── Data extracts
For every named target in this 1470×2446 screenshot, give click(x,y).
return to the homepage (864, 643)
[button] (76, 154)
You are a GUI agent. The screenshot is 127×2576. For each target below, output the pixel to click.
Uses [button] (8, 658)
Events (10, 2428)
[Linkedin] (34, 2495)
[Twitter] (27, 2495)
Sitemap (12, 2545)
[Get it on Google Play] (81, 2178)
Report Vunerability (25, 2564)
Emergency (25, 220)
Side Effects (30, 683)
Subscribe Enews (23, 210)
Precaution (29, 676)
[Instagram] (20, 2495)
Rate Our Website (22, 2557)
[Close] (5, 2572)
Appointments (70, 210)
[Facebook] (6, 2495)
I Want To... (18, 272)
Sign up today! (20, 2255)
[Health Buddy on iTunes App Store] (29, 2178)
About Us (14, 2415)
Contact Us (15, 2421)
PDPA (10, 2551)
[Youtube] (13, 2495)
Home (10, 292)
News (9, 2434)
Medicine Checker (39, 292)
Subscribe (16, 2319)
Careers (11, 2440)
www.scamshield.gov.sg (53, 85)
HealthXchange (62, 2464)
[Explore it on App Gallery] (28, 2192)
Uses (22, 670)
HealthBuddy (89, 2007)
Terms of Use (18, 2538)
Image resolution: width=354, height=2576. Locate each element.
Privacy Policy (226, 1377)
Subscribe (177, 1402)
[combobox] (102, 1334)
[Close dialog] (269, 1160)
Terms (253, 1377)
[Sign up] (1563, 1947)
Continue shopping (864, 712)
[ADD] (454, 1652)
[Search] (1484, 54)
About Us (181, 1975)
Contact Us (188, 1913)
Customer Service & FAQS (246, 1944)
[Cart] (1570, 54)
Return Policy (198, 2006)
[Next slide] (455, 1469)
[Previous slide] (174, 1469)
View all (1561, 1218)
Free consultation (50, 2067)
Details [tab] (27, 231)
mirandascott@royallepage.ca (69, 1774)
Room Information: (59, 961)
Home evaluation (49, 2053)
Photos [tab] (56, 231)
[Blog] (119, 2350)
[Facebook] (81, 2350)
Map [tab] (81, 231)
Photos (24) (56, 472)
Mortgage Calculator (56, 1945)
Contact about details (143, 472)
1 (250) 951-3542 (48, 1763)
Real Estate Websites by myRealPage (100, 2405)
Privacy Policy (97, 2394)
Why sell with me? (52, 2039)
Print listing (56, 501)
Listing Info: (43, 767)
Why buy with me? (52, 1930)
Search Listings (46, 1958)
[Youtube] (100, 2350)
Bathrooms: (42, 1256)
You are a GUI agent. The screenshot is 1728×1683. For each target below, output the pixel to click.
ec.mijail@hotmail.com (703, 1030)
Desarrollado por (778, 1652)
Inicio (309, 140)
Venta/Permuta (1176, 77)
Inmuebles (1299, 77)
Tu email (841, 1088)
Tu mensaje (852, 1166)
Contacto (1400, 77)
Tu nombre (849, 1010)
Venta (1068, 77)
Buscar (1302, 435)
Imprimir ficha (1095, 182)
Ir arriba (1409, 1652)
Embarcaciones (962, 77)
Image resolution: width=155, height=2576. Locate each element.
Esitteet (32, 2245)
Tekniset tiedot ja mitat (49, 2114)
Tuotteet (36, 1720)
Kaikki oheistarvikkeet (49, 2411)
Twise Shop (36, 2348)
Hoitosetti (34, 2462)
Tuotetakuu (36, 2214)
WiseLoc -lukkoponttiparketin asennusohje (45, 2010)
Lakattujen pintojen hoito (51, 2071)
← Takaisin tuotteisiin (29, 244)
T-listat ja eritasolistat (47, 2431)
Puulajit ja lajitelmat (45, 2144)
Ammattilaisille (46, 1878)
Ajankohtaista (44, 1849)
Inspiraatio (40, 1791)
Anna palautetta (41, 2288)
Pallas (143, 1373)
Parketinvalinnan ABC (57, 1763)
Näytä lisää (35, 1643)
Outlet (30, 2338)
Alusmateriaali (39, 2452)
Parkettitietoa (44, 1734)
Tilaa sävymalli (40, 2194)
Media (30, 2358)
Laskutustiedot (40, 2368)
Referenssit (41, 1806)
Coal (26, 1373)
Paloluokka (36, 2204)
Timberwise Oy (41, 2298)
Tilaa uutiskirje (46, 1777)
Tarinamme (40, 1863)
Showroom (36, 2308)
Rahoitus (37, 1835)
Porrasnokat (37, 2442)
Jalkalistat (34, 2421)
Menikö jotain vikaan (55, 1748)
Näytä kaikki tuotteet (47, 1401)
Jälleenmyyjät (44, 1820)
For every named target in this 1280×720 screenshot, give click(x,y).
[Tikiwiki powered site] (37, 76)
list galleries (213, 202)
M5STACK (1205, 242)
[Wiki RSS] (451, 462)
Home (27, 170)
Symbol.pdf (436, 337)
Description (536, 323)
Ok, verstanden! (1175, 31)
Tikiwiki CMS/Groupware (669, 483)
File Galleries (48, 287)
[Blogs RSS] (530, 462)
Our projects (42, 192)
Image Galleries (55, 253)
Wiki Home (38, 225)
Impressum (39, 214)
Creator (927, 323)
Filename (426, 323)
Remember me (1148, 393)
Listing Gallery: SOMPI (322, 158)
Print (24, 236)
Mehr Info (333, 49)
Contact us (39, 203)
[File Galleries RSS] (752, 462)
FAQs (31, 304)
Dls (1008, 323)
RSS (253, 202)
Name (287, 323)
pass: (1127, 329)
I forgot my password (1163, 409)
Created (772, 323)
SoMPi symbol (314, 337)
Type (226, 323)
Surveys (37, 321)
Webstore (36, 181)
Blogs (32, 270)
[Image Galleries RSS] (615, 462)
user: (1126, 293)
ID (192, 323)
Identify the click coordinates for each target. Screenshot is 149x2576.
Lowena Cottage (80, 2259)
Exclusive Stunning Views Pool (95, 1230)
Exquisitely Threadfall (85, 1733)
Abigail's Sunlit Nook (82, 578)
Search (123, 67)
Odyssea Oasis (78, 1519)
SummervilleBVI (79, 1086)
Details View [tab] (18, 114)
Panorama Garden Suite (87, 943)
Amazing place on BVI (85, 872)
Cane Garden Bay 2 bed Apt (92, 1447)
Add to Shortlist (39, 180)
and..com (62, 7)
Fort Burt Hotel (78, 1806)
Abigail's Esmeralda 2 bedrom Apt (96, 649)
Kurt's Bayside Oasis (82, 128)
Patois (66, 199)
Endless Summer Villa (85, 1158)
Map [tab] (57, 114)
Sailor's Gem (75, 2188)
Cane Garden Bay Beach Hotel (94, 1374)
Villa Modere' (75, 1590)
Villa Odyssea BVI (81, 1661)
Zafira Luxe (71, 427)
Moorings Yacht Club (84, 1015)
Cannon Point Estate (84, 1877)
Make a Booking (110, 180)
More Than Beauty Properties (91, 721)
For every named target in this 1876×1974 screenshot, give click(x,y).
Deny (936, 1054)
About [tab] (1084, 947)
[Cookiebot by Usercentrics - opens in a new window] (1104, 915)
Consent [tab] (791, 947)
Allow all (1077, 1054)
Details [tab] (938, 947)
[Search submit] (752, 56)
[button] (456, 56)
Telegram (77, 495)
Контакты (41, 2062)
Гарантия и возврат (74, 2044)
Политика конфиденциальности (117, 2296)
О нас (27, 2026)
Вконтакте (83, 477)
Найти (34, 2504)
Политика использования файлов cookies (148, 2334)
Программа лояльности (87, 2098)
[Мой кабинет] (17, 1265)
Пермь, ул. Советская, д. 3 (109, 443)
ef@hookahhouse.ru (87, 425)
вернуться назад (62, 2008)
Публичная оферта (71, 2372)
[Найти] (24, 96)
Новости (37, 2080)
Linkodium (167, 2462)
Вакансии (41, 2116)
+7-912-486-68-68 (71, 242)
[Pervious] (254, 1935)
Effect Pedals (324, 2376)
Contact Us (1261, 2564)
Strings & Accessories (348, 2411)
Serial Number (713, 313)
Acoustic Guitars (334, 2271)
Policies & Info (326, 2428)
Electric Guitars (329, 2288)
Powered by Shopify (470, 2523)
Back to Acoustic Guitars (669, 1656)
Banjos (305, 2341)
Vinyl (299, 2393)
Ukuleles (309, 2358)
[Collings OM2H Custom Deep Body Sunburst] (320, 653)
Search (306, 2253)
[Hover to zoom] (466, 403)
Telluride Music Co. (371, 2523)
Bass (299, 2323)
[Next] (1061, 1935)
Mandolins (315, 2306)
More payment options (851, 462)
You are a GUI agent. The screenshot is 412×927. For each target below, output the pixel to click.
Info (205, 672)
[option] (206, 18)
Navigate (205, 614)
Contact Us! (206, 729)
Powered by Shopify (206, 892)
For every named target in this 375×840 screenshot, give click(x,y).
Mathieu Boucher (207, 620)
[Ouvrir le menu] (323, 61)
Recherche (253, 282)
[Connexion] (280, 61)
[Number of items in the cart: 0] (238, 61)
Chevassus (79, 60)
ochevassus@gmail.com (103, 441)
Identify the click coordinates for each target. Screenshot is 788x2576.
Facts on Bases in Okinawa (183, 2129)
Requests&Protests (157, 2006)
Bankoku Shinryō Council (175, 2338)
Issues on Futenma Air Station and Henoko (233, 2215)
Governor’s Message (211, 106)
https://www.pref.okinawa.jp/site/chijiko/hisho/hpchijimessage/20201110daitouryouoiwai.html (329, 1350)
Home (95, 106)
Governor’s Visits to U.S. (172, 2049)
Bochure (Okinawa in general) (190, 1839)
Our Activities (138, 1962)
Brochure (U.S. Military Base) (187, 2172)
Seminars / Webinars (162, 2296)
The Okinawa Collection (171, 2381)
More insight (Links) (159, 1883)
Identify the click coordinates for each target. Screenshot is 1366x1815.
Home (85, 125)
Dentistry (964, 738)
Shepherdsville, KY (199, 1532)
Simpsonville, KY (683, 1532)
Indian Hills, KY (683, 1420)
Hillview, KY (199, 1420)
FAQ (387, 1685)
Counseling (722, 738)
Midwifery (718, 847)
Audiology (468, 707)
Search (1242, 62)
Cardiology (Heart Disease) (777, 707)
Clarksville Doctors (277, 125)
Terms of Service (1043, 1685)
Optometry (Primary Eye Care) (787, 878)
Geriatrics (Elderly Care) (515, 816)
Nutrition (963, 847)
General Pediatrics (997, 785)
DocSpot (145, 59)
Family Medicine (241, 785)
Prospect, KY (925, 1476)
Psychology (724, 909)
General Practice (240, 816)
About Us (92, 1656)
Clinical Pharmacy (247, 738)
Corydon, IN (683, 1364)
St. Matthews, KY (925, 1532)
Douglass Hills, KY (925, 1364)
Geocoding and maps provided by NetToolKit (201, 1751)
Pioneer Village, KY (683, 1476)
────
§ Task prompt: Everything from the first line of the material through the line containing "Bathrooms: (42, 1256)" is to be printed exactly; lines after that are to be left out.

§ Task response:
For every named target in this 1470×2446 screenshot, give click(x,y).
return to the homepage (864, 643)
[button] (76, 154)
You are a GUI agent. The screenshot is 127×2576. For each target below, output the pixel to click.
Uses [button] (8, 658)
Events (10, 2428)
[Linkedin] (34, 2495)
[Twitter] (27, 2495)
Sitemap (12, 2545)
[Get it on Google Play] (81, 2178)
Report Vunerability (25, 2564)
Emergency (25, 220)
Side Effects (30, 683)
Subscribe Enews (23, 210)
Precaution (29, 676)
[Instagram] (20, 2495)
Rate Our Website (22, 2557)
[Close] (5, 2572)
Appointments (70, 210)
[Facebook] (6, 2495)
I Want To... (18, 272)
Sign up today! (20, 2255)
[Health Buddy on iTunes App Store] (29, 2178)
About Us (14, 2415)
Contact Us (15, 2421)
PDPA (10, 2551)
[Youtube] (13, 2495)
Home (10, 292)
News (9, 2434)
Medicine Checker (39, 292)
Subscribe (16, 2319)
Careers (11, 2440)
www.scamshield.gov.sg (53, 85)
HealthXchange (62, 2464)
[Explore it on App Gallery] (28, 2192)
Uses (22, 670)
HealthBuddy (89, 2007)
Terms of Use (18, 2538)
Image resolution: width=354, height=2576. Locate each element.
Privacy Policy (226, 1377)
Subscribe (177, 1402)
[combobox] (102, 1334)
[Close dialog] (269, 1160)
Terms (253, 1377)
[Sign up] (1563, 1947)
Continue shopping (864, 712)
[ADD] (454, 1652)
[Search] (1484, 54)
About Us (181, 1975)
Contact Us (188, 1913)
Customer Service & FAQS (246, 1944)
[Cart] (1570, 54)
Return Policy (198, 2006)
[Next slide] (455, 1469)
[Previous slide] (174, 1469)
View all (1561, 1218)
Free consultation (50, 2067)
Details [tab] (27, 231)
mirandascott@royallepage.ca (69, 1774)
Room Information: (59, 961)
Home evaluation (49, 2053)
Photos [tab] (56, 231)
[Blog] (119, 2350)
[Facebook] (81, 2350)
Map [tab] (81, 231)
Photos (24) (56, 472)
Mortgage Calculator (56, 1945)
Contact about details (143, 472)
1 (250) 951-3542 (48, 1763)
Real Estate Websites by myRealPage (100, 2405)
Privacy Policy (97, 2394)
Why sell with me? (52, 2039)
Print listing (56, 501)
Listing Info: (43, 767)
Why buy with me? (52, 1930)
Search Listings (46, 1958)
[Youtube] (100, 2350)
Bathrooms: (42, 1256)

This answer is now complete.